WORK TO BE COMPLETED: Copy the listing again, starting at the line that has "Click the CSV Export button" and stopping after the line that has "(1456, 754)", and scale each coordinate in the answers by 1.75, rounding to whole numbers with halves going up. Keep all other numbers as they are, give only these lines, and leave the pictures out.

THE INPUT:
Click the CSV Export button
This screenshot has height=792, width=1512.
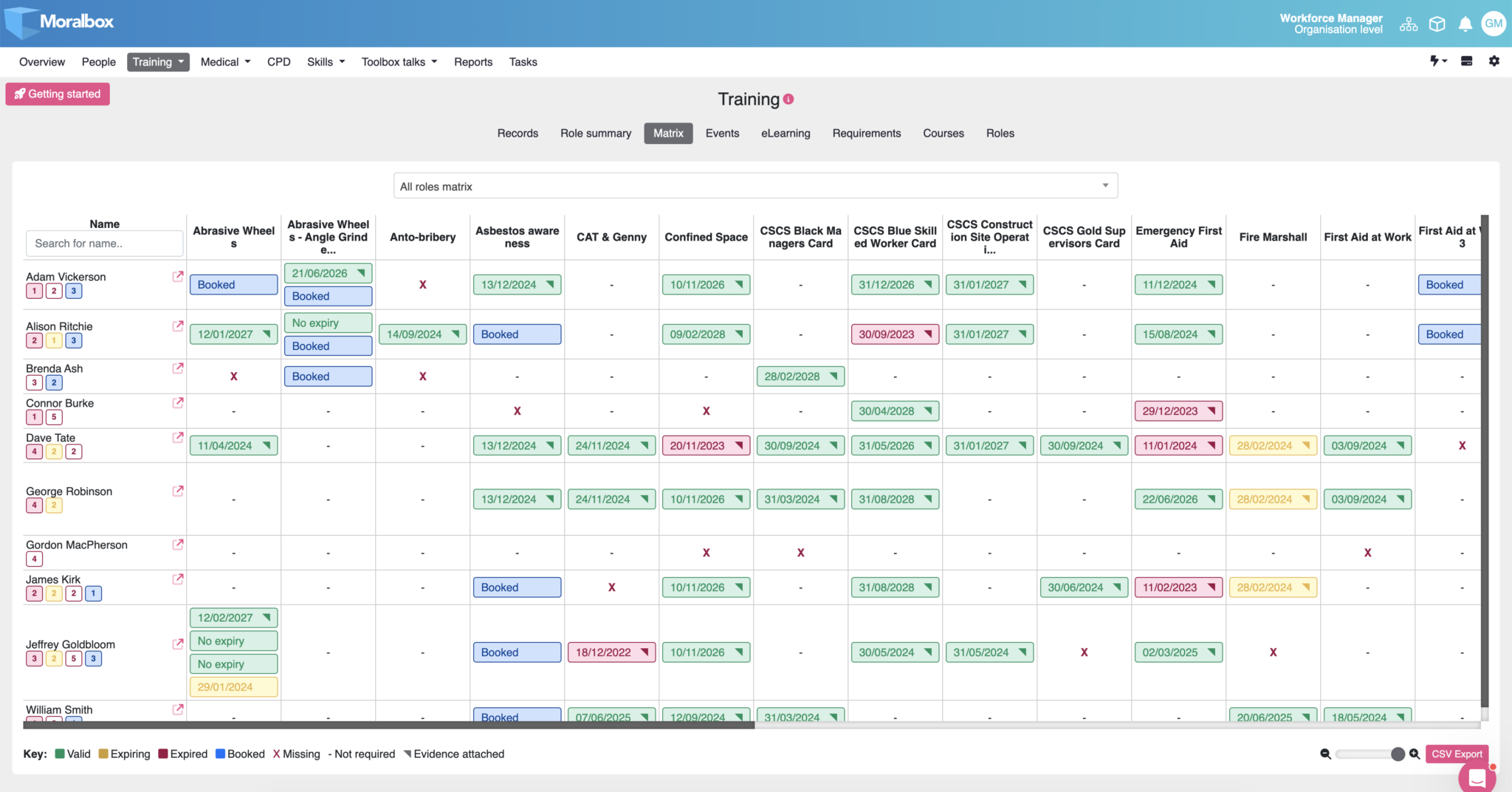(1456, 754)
--
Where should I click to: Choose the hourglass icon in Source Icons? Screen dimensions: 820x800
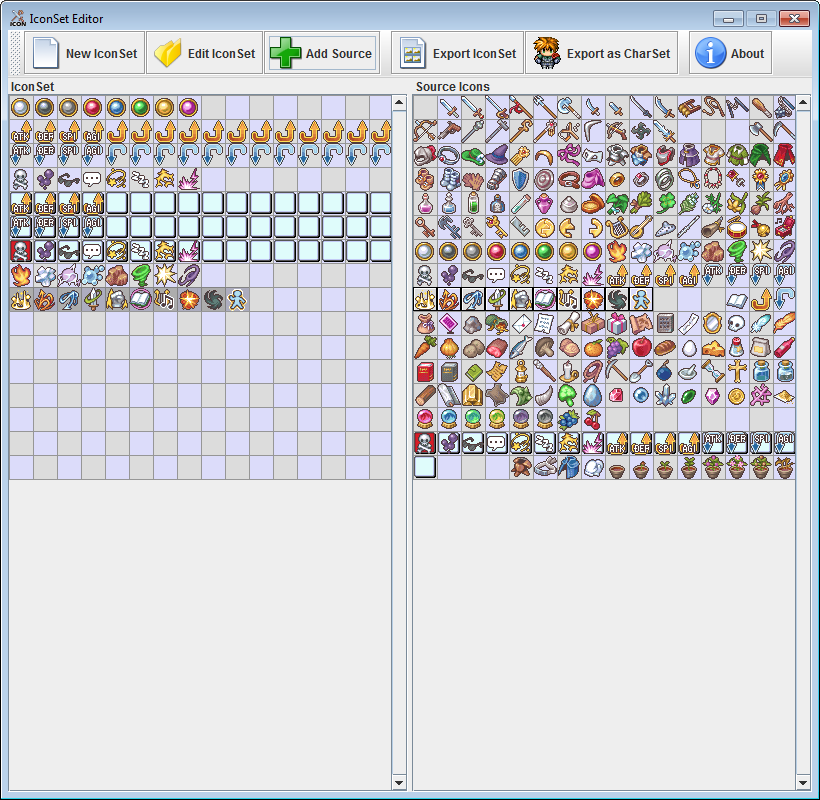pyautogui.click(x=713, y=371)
* * *
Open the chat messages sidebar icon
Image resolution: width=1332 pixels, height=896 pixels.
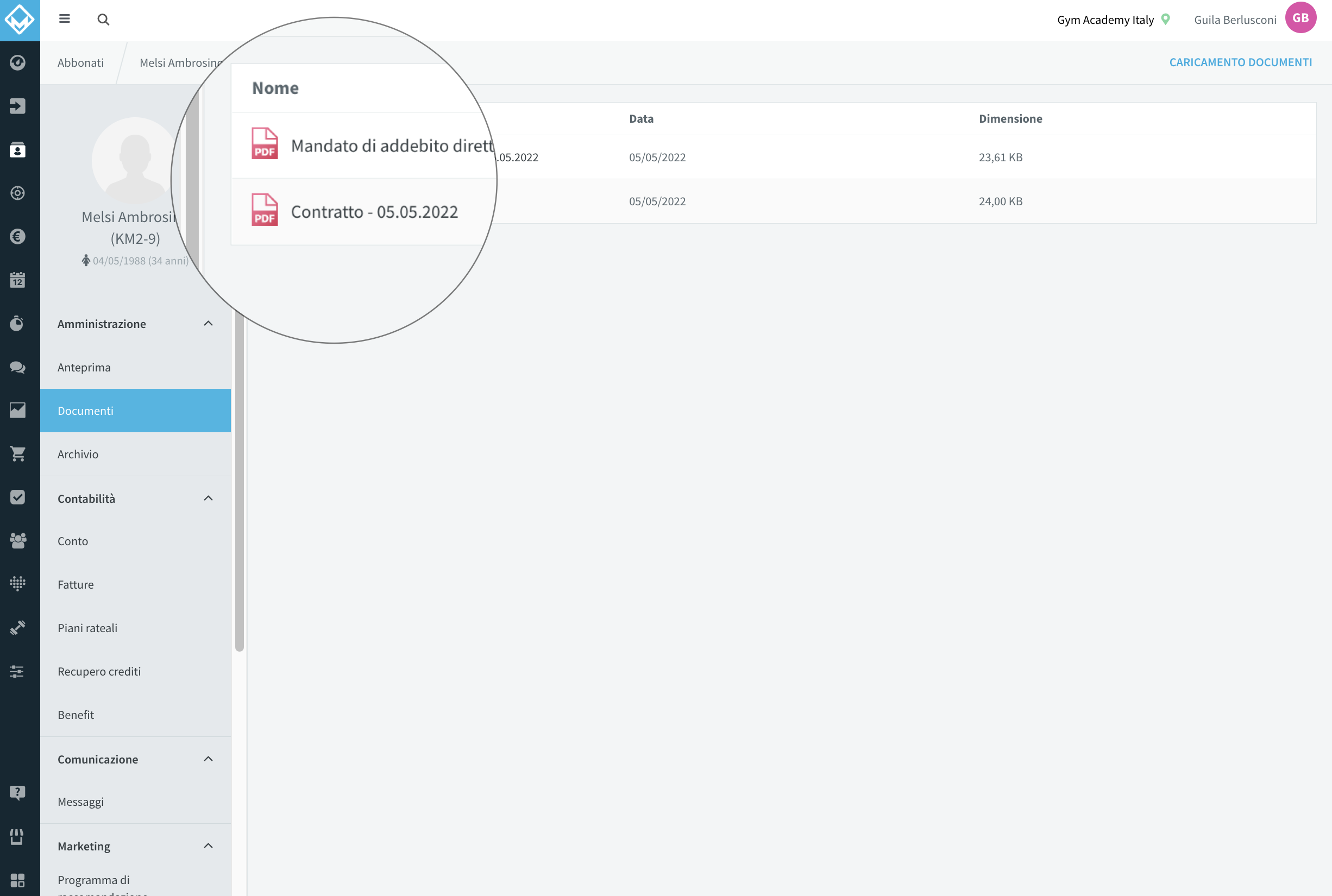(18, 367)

SOLUTION BELOW:
Click the CSV Export button
This screenshot has height=792, width=1512.
(2548, 1320)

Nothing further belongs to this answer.